Развернувшись к нему спиной, Юля решительно зашагала к парадному, не вспоминая ни о шляпке, ни о цветах, оставшихся в экипаже. Горчаков смотрел ей вслед до тех пор, пока она не скрылась за дверью.
Тяжело вздохнув, Михаил развернулся и побрел к экипажу. Он не ожидал от нее сопротивления, ярость затмила рассудок, когда она укусила его. Пусть он теперь раскаивался в том, что сделал, но, увы, ничего нельзя вернуть. И все же, что бы ни говорила эта гордячка, он обязан позаботиться о ней, раз уж по его вине она какое-то время не сможет выйти на сцену.
Глава 7
Дверь парадного закрылась за Юлей и она, кивнув швейцару и стараясь не поворачиваться к нему опухшей щекой, направилась к лестнице, прислушиваясь к звукам на улице. Услышав звук отъезжающего экипажа, она облегченно вздохнула и направилась к себе в мансарду, провожаемая внимательным взглядом прислуги. Каким-то чудом ей хватило сил на то, чтобы непринужденно подняться до второго этажа, а оставшуюся часть пути она преодолела, с трудом переставляя ноги и цепляясь за перила. Задвинув массивный засов на двери, Жюли привалилась к ней спиной и сползла на пол. От сильного удара голова нещадно болела, глубокая царапина саднила, опухшая щека пульсировала горячей болью. Смочив в холодной воде платок, девушка приложила его к лицу. Нечего было и думать о том, чтобы показаться в таком виде в Александринке. Но к Гедеонову пойти все ж придется, — вздохнула она, — вот только как объяснить все это? Никогда еще в ее короткой жизни ее не били по лицу, тем более вот так, наотмашь, со всей силы. Покойный папенька баловал ее сверх всякой меры, и только с его смертью Юленька поняла, что лишилась самого дорого и близкого ей человека. Серж, при жизни отца не обращавший на младшую сестру никакого внимания, враз переменился, как только стал хозяином усадьбы, но даже ненавидящий ее брат ни единого раза не поднял на нее руку. Поступок Мишеля поверг ее в шок, разом лишив всех иллюзий о благородстве людей, носящих высокий титул.

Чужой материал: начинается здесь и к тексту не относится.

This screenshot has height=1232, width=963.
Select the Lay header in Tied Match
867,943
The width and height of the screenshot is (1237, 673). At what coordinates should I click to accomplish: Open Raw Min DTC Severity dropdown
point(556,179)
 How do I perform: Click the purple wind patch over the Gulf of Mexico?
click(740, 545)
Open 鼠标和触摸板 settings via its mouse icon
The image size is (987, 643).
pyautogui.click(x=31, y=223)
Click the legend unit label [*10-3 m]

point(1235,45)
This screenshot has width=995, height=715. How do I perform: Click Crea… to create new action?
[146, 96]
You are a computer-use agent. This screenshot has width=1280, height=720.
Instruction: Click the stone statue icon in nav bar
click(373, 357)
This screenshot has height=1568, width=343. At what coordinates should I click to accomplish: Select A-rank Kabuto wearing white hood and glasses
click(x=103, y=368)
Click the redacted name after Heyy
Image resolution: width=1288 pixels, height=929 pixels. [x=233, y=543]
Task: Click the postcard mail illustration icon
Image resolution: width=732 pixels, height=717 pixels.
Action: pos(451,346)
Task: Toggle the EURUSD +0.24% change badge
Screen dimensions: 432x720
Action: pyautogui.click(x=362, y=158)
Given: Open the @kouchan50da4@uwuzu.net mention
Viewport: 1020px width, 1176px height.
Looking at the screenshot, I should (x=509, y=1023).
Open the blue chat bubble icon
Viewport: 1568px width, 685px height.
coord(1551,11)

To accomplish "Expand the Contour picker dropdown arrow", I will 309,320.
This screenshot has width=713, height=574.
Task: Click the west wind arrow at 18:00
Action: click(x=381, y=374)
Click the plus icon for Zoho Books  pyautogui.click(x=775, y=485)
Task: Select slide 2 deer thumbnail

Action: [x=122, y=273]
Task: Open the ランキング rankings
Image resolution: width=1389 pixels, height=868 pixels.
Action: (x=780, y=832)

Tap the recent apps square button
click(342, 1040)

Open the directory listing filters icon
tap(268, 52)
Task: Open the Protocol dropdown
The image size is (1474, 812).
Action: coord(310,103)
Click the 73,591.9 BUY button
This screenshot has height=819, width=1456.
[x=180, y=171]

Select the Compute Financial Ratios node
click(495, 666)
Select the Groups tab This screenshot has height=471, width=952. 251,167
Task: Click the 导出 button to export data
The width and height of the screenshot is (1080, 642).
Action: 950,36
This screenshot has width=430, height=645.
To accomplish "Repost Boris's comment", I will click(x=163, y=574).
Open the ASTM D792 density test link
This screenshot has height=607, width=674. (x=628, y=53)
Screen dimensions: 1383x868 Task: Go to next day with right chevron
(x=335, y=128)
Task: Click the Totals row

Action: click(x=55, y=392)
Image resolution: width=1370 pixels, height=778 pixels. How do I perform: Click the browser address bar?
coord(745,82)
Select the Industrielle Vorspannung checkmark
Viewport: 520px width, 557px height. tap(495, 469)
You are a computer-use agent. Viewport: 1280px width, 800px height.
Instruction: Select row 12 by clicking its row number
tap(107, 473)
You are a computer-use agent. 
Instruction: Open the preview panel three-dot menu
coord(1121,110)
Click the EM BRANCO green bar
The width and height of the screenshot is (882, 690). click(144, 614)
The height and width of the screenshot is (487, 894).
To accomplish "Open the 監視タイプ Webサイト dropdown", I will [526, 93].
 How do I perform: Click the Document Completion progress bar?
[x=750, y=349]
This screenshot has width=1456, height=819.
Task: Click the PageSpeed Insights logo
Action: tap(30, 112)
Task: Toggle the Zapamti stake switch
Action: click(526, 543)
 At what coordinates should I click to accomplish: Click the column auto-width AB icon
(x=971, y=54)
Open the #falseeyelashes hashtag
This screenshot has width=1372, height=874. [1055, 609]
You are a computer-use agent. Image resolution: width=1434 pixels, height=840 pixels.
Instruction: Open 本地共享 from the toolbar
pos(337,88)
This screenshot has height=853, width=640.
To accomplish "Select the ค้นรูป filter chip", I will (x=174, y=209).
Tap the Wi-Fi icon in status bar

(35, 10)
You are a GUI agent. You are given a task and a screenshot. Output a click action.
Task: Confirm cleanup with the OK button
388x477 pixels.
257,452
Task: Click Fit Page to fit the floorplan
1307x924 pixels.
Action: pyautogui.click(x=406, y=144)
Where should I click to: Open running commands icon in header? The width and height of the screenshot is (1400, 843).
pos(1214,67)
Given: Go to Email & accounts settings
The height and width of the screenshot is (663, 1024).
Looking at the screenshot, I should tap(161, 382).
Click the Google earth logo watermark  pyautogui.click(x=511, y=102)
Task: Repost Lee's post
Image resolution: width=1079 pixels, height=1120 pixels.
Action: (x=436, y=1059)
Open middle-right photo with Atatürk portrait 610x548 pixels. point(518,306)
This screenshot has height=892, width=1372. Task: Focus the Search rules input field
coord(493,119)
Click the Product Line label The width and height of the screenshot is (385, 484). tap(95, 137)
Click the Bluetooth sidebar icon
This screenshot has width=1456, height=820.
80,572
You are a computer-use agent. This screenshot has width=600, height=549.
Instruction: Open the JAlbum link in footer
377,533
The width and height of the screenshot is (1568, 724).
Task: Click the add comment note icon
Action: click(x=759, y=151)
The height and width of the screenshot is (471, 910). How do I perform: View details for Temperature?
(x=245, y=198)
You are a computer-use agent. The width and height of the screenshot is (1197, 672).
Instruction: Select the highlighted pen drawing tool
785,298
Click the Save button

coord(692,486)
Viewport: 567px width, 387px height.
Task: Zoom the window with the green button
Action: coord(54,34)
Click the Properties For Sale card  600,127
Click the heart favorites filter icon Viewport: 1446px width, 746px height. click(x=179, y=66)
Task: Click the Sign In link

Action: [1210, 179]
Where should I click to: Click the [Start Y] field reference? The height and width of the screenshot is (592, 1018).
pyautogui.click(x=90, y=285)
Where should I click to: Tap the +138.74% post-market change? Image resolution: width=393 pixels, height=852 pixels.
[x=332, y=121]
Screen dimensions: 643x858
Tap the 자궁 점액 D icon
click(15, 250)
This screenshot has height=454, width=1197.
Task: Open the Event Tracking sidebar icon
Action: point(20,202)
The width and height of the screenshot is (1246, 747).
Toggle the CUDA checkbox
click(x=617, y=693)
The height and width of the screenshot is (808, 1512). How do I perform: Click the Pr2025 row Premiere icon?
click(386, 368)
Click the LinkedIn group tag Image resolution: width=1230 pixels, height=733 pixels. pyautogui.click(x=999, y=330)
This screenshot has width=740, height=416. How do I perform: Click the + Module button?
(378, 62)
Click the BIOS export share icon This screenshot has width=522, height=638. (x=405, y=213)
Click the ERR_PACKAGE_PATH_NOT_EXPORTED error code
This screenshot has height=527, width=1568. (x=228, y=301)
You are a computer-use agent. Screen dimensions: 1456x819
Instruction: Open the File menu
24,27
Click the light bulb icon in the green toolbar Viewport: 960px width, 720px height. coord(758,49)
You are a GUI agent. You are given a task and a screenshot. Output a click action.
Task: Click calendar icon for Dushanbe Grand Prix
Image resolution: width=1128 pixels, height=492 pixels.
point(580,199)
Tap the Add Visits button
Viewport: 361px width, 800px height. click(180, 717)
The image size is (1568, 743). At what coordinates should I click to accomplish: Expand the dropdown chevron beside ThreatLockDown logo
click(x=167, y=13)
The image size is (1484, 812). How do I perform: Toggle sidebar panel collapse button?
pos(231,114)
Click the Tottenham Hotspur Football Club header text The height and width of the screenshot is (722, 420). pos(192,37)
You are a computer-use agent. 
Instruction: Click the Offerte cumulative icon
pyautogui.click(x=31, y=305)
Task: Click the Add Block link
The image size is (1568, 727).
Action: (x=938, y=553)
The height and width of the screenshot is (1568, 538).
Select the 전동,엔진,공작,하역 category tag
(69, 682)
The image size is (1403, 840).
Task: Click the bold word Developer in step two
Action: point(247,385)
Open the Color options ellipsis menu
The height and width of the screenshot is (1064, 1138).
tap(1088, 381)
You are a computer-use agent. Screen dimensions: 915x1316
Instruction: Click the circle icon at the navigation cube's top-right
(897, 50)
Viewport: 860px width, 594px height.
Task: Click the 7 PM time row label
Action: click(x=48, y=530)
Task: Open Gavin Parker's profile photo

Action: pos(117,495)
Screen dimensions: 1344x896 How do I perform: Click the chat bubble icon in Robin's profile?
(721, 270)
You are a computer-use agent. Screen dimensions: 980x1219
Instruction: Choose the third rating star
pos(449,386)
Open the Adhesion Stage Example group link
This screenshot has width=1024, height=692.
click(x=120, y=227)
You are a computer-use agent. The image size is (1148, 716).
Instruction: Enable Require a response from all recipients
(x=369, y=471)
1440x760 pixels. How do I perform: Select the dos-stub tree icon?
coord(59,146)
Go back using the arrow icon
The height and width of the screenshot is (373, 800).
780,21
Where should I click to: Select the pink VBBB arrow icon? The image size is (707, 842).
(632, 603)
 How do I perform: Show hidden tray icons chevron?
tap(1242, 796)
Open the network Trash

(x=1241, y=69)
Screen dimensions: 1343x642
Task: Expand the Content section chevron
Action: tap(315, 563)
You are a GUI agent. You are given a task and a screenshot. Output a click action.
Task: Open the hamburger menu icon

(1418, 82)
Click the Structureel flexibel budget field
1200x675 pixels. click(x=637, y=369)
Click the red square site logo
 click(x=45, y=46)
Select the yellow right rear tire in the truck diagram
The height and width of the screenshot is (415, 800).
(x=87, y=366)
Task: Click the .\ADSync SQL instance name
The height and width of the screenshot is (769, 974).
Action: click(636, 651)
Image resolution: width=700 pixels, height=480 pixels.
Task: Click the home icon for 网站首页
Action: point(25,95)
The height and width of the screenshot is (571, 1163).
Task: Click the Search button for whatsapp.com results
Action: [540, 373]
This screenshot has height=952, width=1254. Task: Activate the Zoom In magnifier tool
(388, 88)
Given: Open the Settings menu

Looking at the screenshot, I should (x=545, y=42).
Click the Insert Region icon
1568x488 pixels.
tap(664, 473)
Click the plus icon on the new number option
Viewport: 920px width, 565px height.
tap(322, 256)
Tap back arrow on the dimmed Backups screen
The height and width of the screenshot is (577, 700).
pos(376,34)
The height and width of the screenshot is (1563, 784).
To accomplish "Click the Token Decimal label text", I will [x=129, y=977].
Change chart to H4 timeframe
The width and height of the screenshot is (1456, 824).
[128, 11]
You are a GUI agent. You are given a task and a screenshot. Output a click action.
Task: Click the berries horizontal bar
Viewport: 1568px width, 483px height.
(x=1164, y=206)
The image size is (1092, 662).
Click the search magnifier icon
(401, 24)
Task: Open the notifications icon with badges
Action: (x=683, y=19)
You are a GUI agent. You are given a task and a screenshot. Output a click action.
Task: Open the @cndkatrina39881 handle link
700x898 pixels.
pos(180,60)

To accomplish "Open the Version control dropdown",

Проснувшись поутру, она первым делом подошла к зеркалу и не смогла удержать слез при виде своего отражения. Видит бог, ей не один день понадобится, чтобы лицо ее приняло прежний вид. В особенности ее пугала чернеющая запекшейся кровью глубокая царапина. Что, если шрам у нее на щеке останется? Как же она тогда сможет выходить на сцену? Вволю посокрушавшись о своем горестном положении, Юля засобиралась с визитом к Гедеонову: нужно было предупредить Александра Михайловича, что она не сможет пока принимать участия в постановках.
Уже одевшись и не находя своей шляпки, девушка вспомнила, что капор ее остался в карете Горчакова. Господи, да что же это, в самом деле?! — расстроилась она. Ее вчерашний триумф на сцене обернулся истинным кошмаром в жизни. Разве может она сейчас позволить себе еще какие-либо траты, если ее жалованья едва хватает на еду и кое-какие мелочи? Но при мысли о том, чтобы обратиться к Горчакову с просьбой вернуть ее шляпку, Юля похолодела. Ну уж нет, с нее довольно общения с князем! Надвинув как можно ниже на лицо капюшон плаща, она вышла из дома, остановила извозчика и велела ехать на Екатерининскую набережную. Она едва кивнула приветствовавшему ее швейцару и, стараясь никому не показываться на глаза, едва ли не бегом направилась к кабинету Александра Михайловича. Постучав и не дожидаясь приглашения, девушка вошла.
— Жюли?! — вскинул он на нее удивленный взгляд. — Почему Вы здесь, не на репетиции?
Подойдя ближе, Юля откинула с лица капюшон.
— Бог мой! Девочка моя, кто Вас так? — взволнованно спросил Гедеонов, поднимаясь из-за стола и подходя к ней ближе.
— Именно поэтому я пришла к Вам, — выдохнула девушка. — Ваше превосходительство, я не могу играть нынче вечером.
Александр Михайлович сосредоточенно рассматривал ее лицо.
— Да, пожалуй, грим здесь будет бессилен, — удрученно заметил он. — Вас заменит mademoiselle Ла Фонтейн. Она единственная, кто хорошо знает Вашу роль.